* **WORK TASK 1**: Reproduce the passage of the security hiring article from "Here is a simple" to "that runs it." without any changes.
* **WORK TASK 2**: In the security hiring article, condense the paragraph that begins "Typically, a new security opening" into a shorter version that keeps its main facts.
* **WORK TASK 3**: Pick up the security hiring article after its last sentence and continue writing it.

* **EXTRACT PROVIDED**:
-- Opening Marker --

Cisco's John Stewart believes there are roughly a million security role vacancies, and this gap is now officially a crisis. We are about a million brains and bodies short of what we need to plug the many growing holes that perforate our highly internetworked environments. Complicating this are legions of posers, intentional and uninformed, feeding off the payrolls of organizations desperate to hire anyone, anyone, who understands what AV, OWASP, or CISSP mean.
Here is a simple three-step process to be the security professional companies are looking for:
Step One: Research the Reasons for the Role
Typically, a new security opening in a company means that something happened. By the time a real job is posted or a recruiter is engaged, there has been some catalyzing event. The first step to getting that job is to research why they’ve decided to post it in the first place. Sometimes the role arises because there is a new and visionary manager or because an existing program has gotten bigger than the team that runs it.
Whatever the case, here’s where to start:
1. Look into the organization to understand the industry it is in and the customers it serves. See if they have had any recent incident disclosures, and check for disclosures or lawsuits involving companies in related markets. Google any new regulations that may be coming their way. Take notes, collect some names and dates, and get acquainted.
2. Look at their executive team and their board. Sometimes change or investment can be sparked by a new CEO, CIO, CFO or CISO coming from another company that invested more heavily in security, or had some security problems of their own. Check out their work history on LinkedIn or Google. Take notes on any media interviews or presentations they may have given, and look for any places where your experiences may overlap. Having a good sense of this will help you better understand how you can make them successful.

-- Closing Marker --

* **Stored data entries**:

-- Opening Marker --

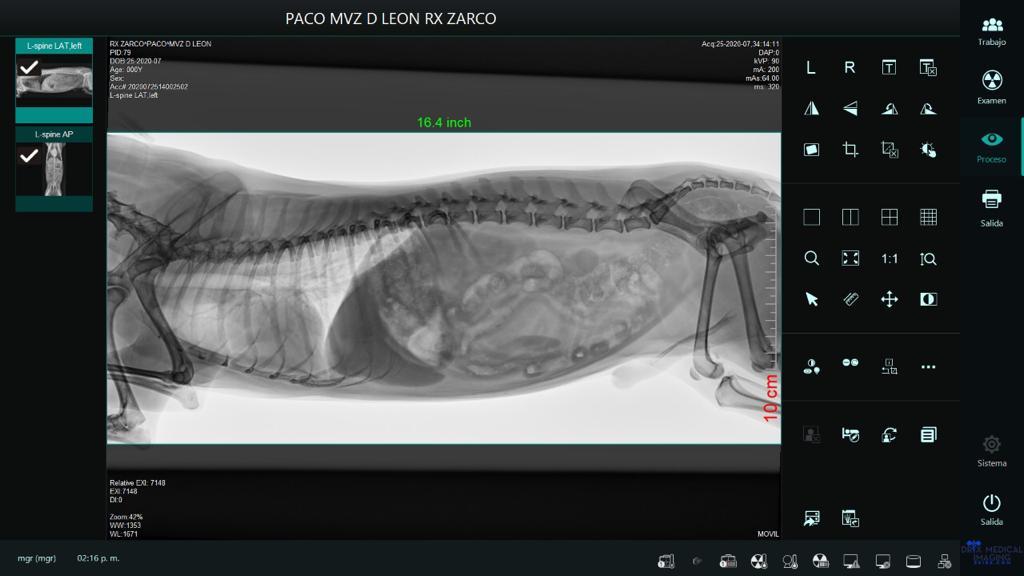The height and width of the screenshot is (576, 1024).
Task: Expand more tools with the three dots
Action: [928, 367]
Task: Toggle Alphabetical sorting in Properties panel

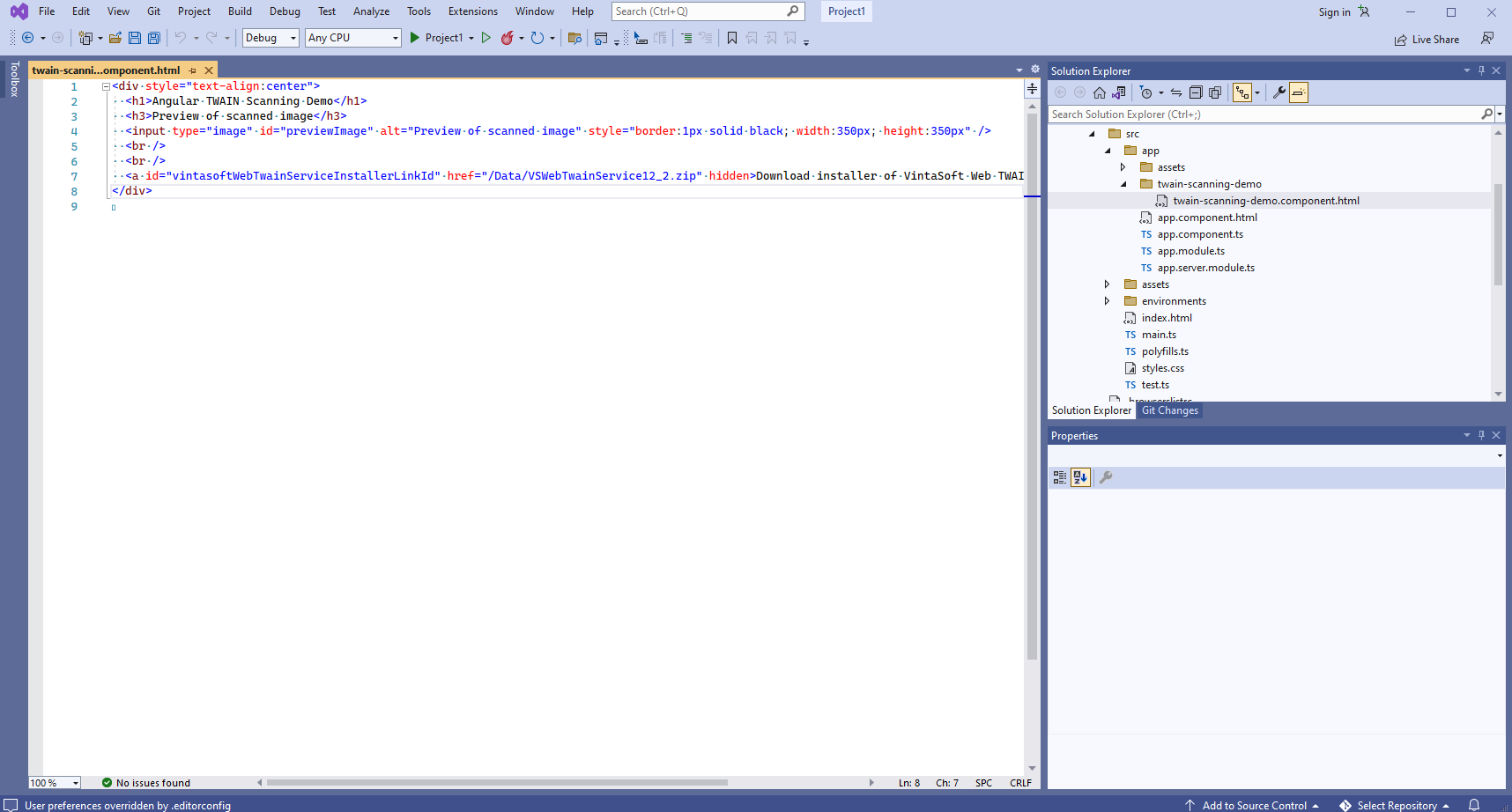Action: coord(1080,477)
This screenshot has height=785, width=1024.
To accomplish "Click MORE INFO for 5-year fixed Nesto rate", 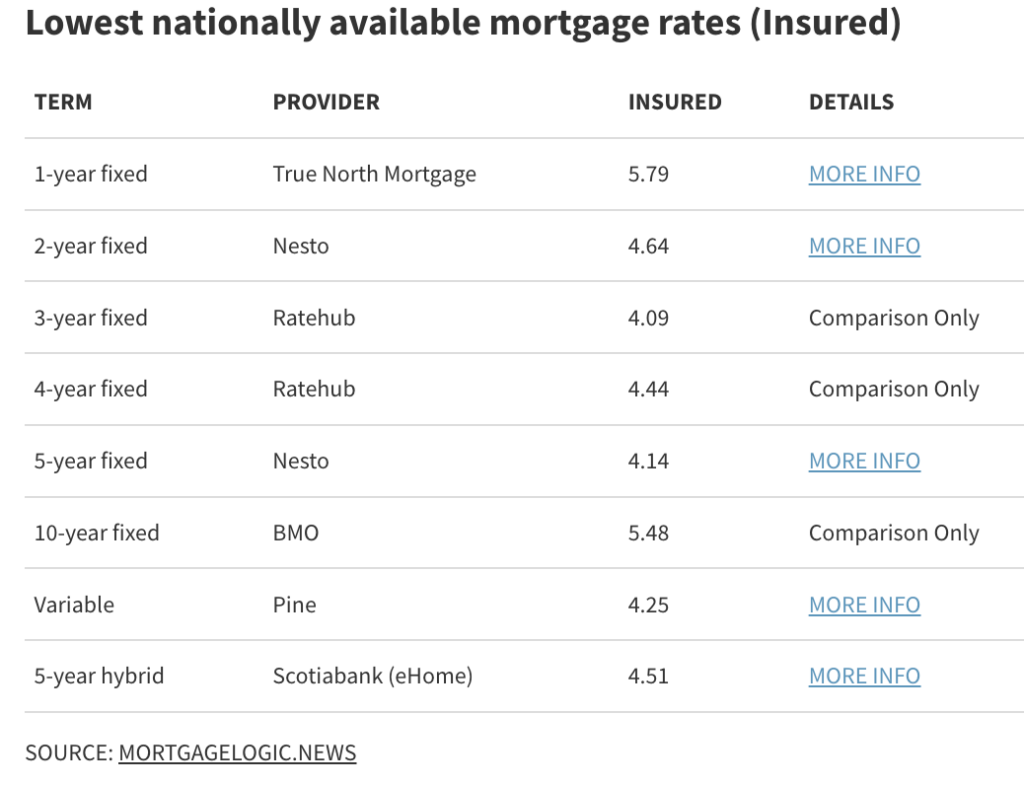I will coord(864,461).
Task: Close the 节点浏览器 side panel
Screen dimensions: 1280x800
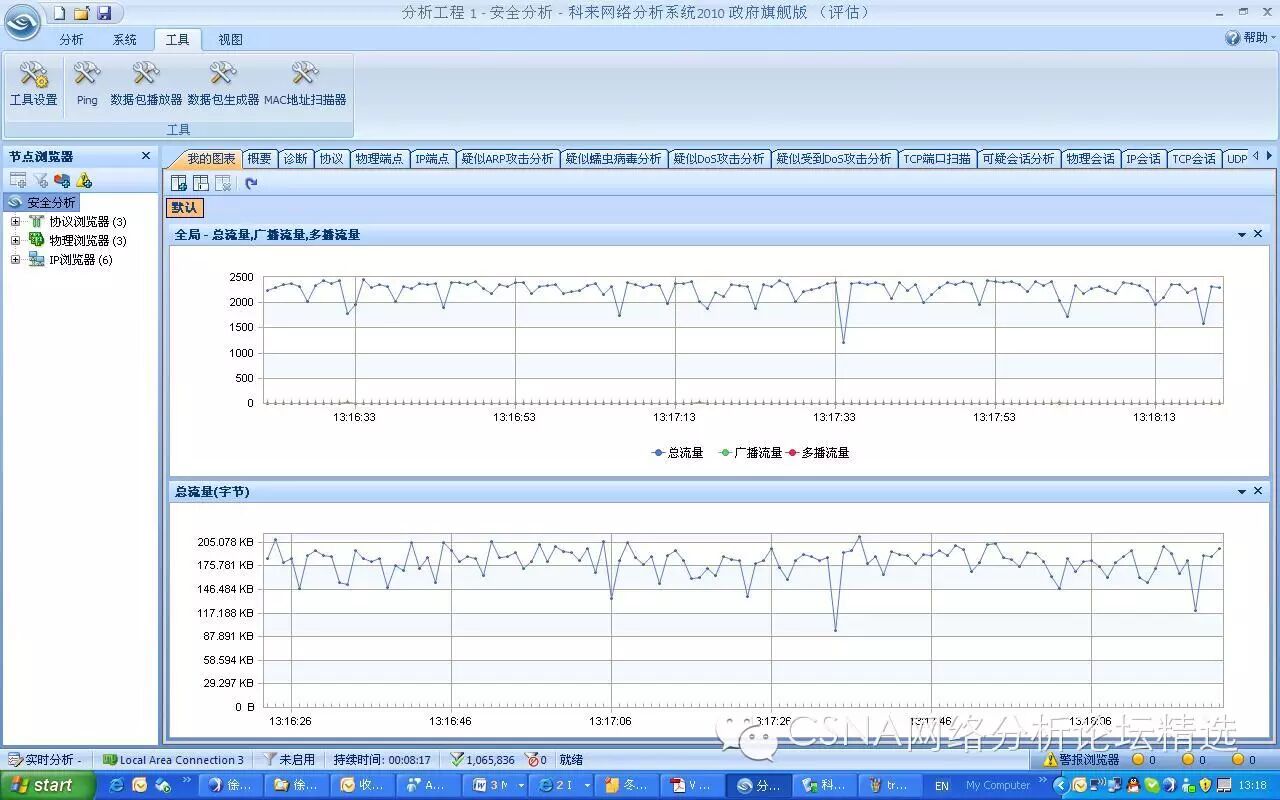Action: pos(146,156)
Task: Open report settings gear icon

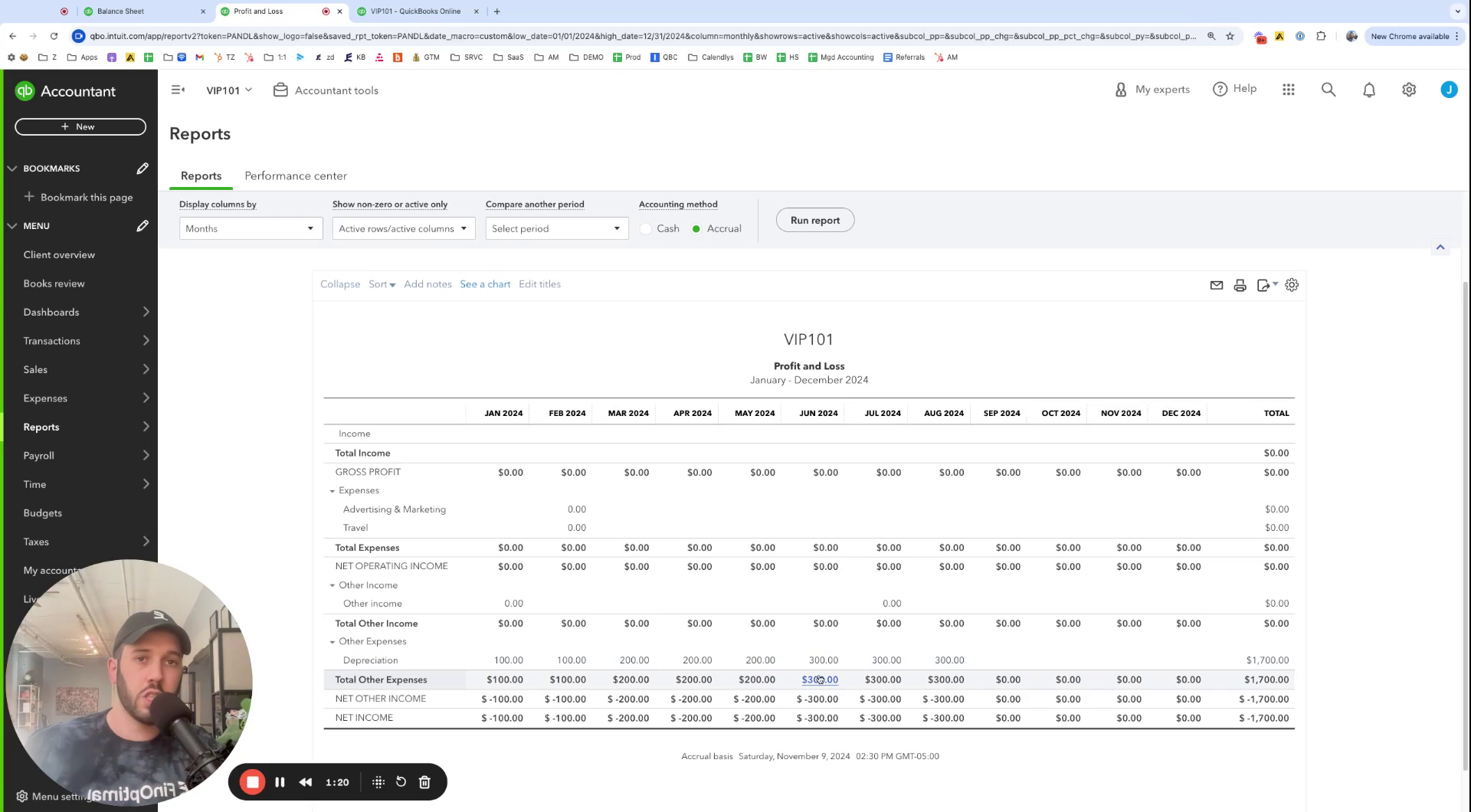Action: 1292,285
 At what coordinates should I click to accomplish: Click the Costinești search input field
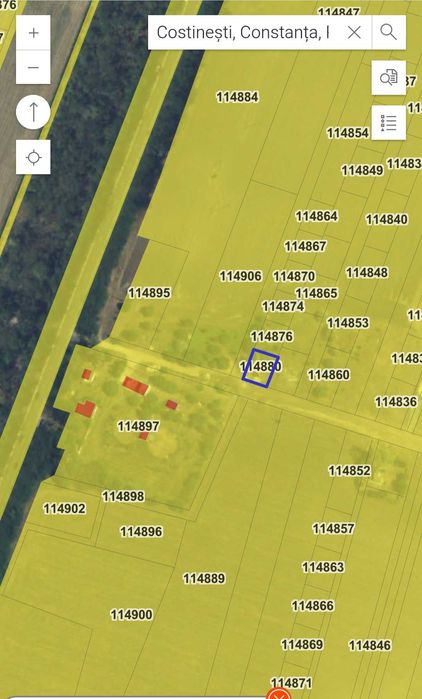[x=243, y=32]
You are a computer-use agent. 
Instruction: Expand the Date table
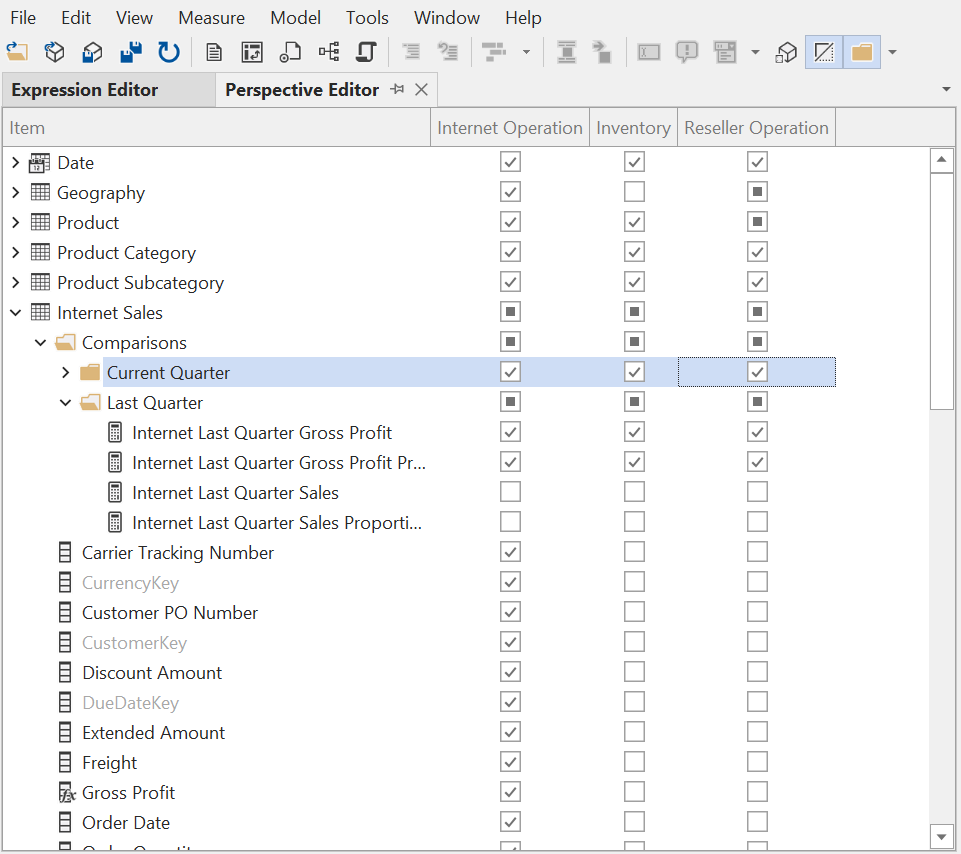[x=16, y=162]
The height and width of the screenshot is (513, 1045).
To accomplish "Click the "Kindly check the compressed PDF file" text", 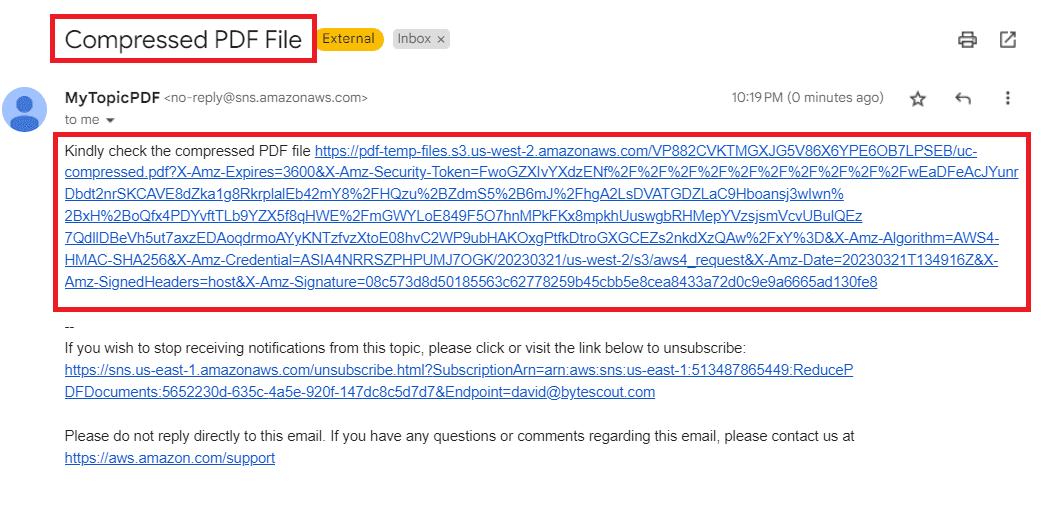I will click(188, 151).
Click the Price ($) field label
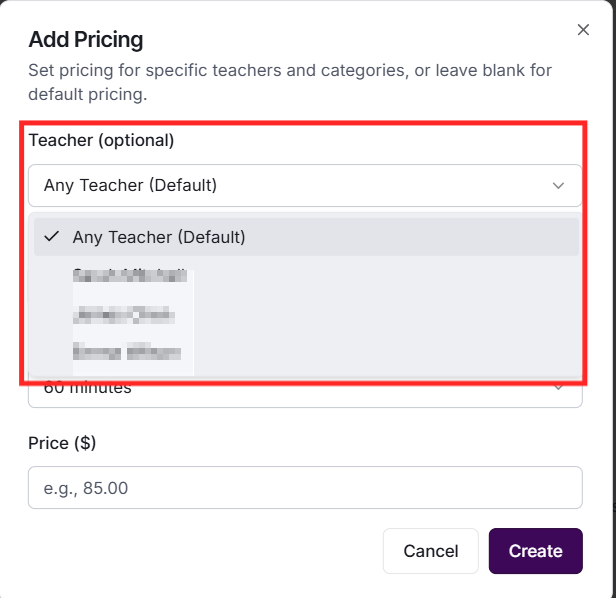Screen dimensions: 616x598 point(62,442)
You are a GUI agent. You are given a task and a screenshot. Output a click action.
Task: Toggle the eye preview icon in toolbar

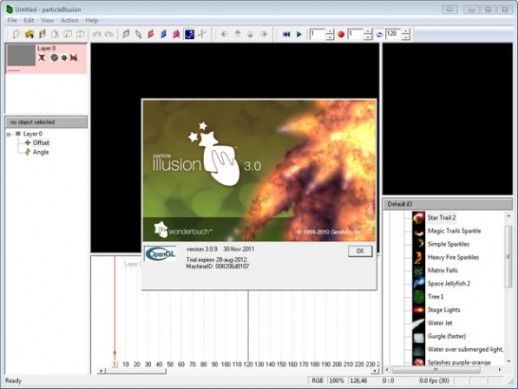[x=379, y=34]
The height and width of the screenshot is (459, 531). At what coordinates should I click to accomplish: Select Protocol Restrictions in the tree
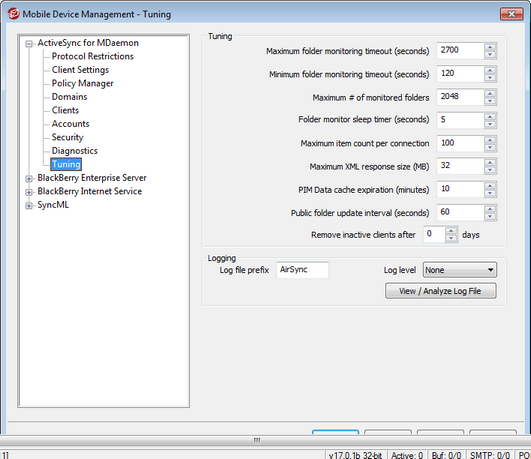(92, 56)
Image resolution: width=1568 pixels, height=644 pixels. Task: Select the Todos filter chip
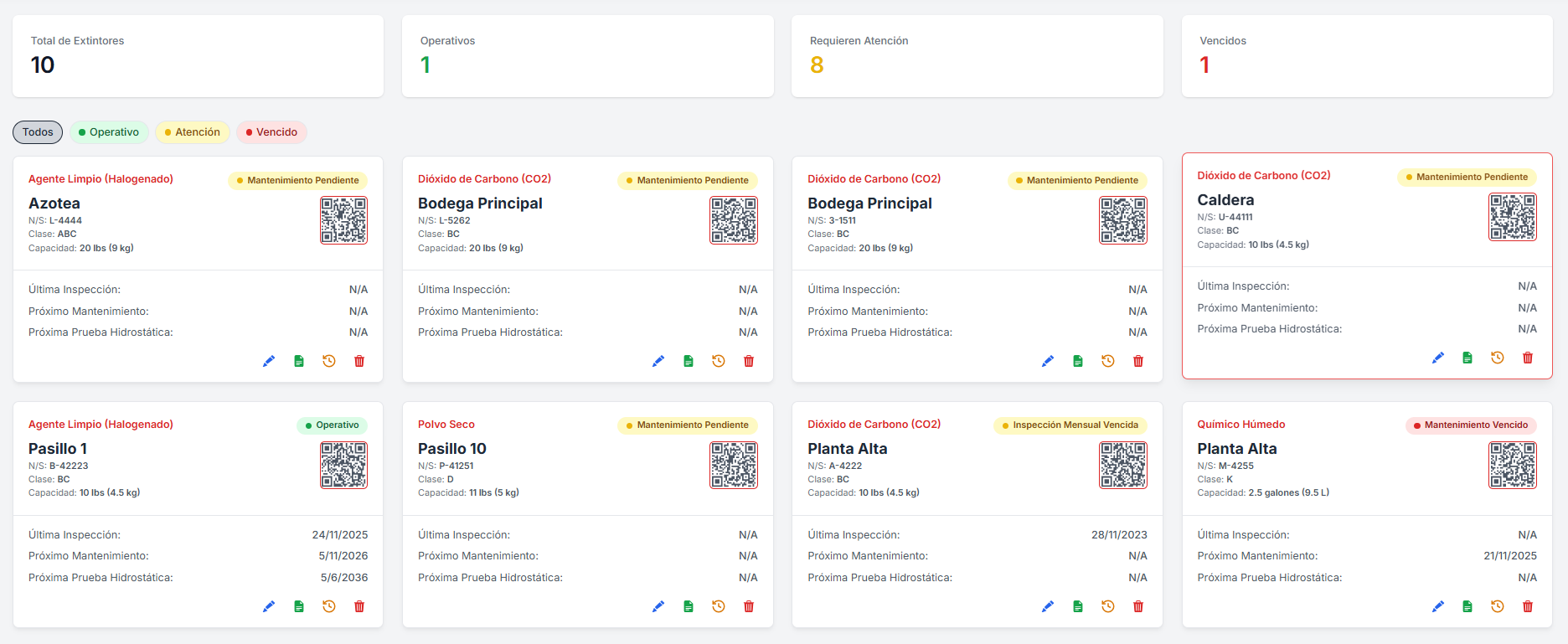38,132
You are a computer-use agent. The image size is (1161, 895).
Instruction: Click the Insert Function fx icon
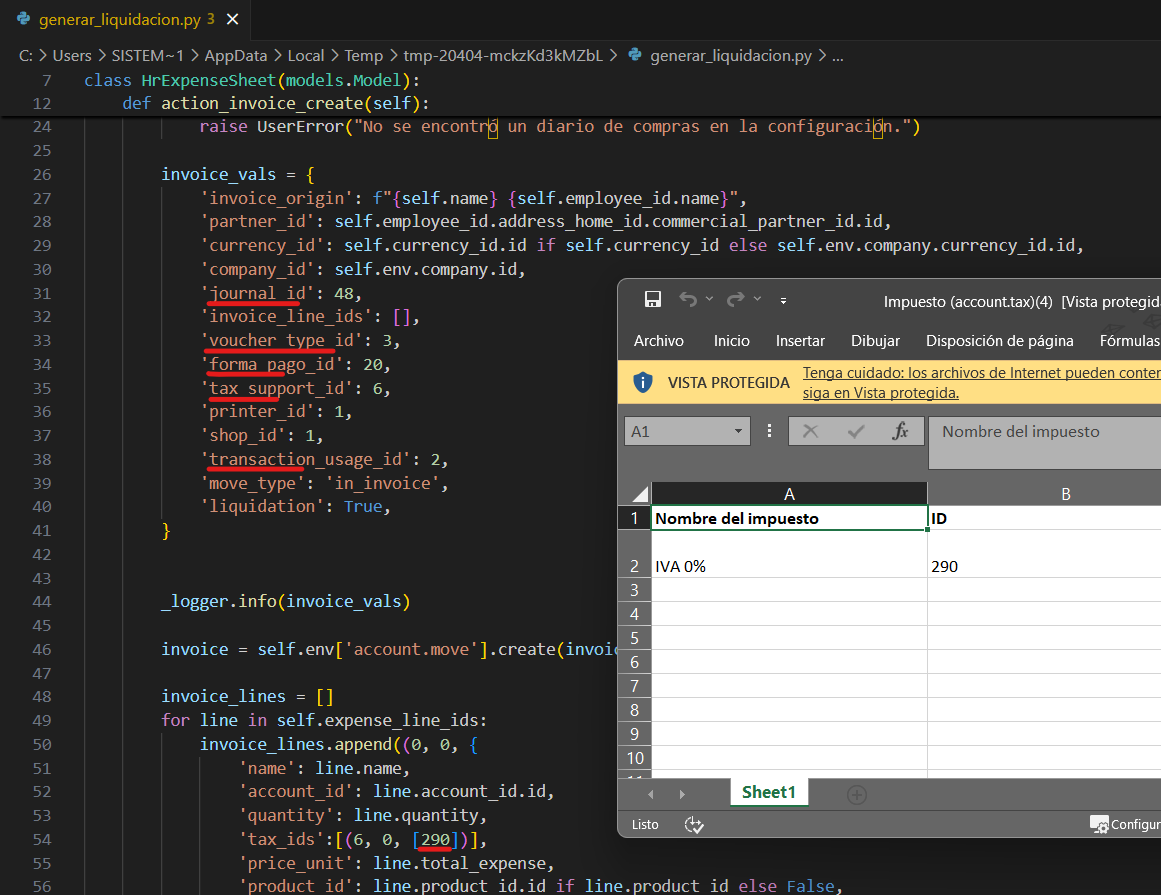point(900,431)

-- Closing Marker --

* **ANSWER SPACE 1**:
Here is a simple three-step process to be the security professional companies are looking for:
Step One: Research the Reasons for the Role
Typically, a new security opening in a company means that something happened. By the time a real job is posted or a recruiter is engaged, there has been some catalyzing event. The first step to getting that job is to research why they’ve decided to post it in the first place. Sometimes the role arises because there is a new and visionary manager or because an existing program has gotten bigger than the team that runs it.

* **ANSWER SPACE 2**: A new security opening usually means something has happened, since some catalyzing event has occurred by the time a job is posted or a recruiter is engaged. The first step toward getting the job is to research why it was posted. The role sometimes arises from a new, visionary manager or from an existing program growing bigger than its team.

* **ANSWER SPACE 3**:
Step Two: Develop a comprehensible approach
The companies who have the most interesting jobs with the broadest scope will likely not know very much about the details of security. Helping them understand why you are a great choice first requires that you educate them on what it is you do. Come equipped with a rich description of your own background that is understandable and relevant to the company.
Here are a couple of specific things to do:
1. Become familiar with the language of the industry you are thinking of moving into. Retailers, hospitals, banks, and utilities all have different vocabularies, yet all think about common areas of concern like data breaches, mobile security, and monitoring. When you understand the industry dialect, your discussions will be smoother and it will be clear that you can hit the ground running.
2. Develop your own views on security challenges for companies like the one you are visiting. Are they growing quickly through acquisition and feeling the pains of integration complexity? Take the time to look for industry-specific press mentions of security and note the problems, and solutions that are featured. With this, create your own initial view on how the average company in the space can improve.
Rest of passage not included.